Solved – AIC and its degrees of freedom for linear regression models

aicdegrees of freedomlassomodel selectionridge regression

I have a dataset $S$ with $D$ features and three fitted linear regression models:
Model1. Ridge regression that is fitted on all $D$ features from $S$.
Model2. Ridge regression that is fitted on some $d < D$ features from $S$.
Model3. Lasso regression that is fitted on all $D$ features from $S$, and only $m < D$ features got non-zero weights (coefficients) after fitting.

I want to use AIC to select the best model. We know that AIC formula for linear regression models is the following:
$$\mathrm{AIC} = 2k + n \log{(\mathrm{RSS}/n)}.$$
where $k$ is the number or estimated parameters (degrees of freedom) and $n$ is the sample size. So we can easily calculate AIC value for all three models.

And I have two questions:
1. Can I compare AIC's values of these models and choose the best one with the lowest AIC?
I thought that the answer is yes but I became confused after reading documentation for AIC function in R package. It claims that models should be fitted on the same data. Whereas my Model2 is fitted on the (technically) different dataset (on the subset of $S$).

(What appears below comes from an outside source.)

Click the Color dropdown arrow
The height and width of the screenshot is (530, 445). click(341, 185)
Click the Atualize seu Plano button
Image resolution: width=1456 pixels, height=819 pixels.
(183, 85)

2. What is $k$ value for Model3?
It is clear that $k = D + 2$ for Model1 ($D$ estimates for slope parameters + intercept estimate + $\hat \sigma^2_\varepsilon$ estimate) and, similarly, $k=d+2$ for Model2.
But Model3 have only $m$ non-zero slope parameters after fitting. Does it mean that $k=m + 2$ for Model3?

Best Answer

Some preliminaries: In LASSO models, the number of non-zero coefficients is an unbiased and consistent estimate for the degrees of freedom of the lasso (see, Zou et al. (2007) "On the "degrees of freedom" of the lasso" for more details). In ridge models, the degrees of freedom are directly related to the singular values of the centred input matrix $X$ (see, Hastie et al. (2009) "Elements of Statistical Learning" in Sect. 3.4.1 for more details). Assuming the matrix $X$ has the SVD $X = USV^T$, the degree of freedom as a function of $\lambda$ are $df(\lambda) = \sum_{j=1}^p \frac{s_j^2}{s_j^2 +\lambda}.$ We can see clearly that for $\lambda \rightarrow 0$ we get $p$ degrees for freedom and for $\lambda \rightarrow \infty$ we get $0$ degrees of freedom.

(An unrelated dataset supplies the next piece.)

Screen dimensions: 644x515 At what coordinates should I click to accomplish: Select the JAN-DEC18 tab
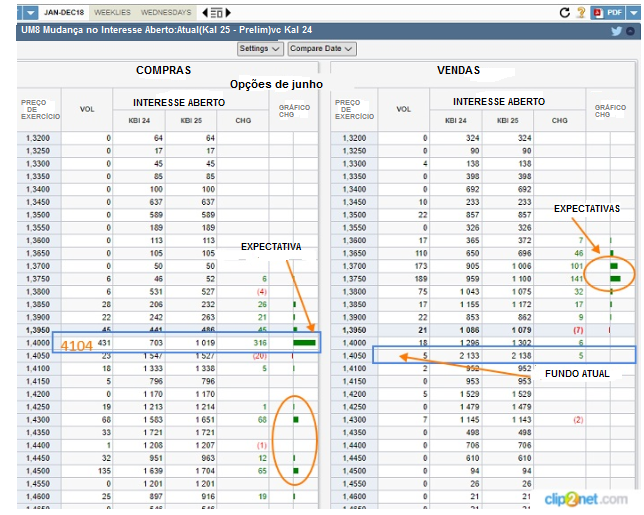click(65, 12)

Based on these and for your questions in particular:

  1. Yes, your observation is correct. M1 and M2 are not fitted on the same data. That said, the documentation mentions this because it aims to stop users from using different variants of the response variables and/or compare models that potentially have different rows of data or sample sizes. That is more obvious if we move from the "RSS"-derived calculation of AIC to the "Loglikehood"-derived one. Assuming a Gaussian log-likelihood as:

$$ \log(L(\theta)) =-\frac{|D|}{2}\log(2\pi) -\frac{1}{2} \log(|K|) -\frac{1}{2}(x-\mu)^T K^{-1} (x-\mu), $$ with $K$ being the covariance structure of our model (and $|K|$ the determinant of it), $|D|$ the number of points in our datasets, $\mu$ the mean response and $x$ our dependent variable. There is nothing invalidating this to be used on different datasets assuming we have the same dependent variable. (Notice though that for BIC we do want nested models so the model covariance structure $K$ are hierarchical). Being quite permissive with ourselves, in M2 we have an "elastic-net-like" situation where certain explanatory variables coefficients are set manually to $0$.

  1. I hope it is clear that the original calculation for $k$ for M1 and M2 are a bit oversimplifying. They need to directly account for $\lambda$. That said, you are correct that for M3, we will use the number of $m$ non-zero coefficients.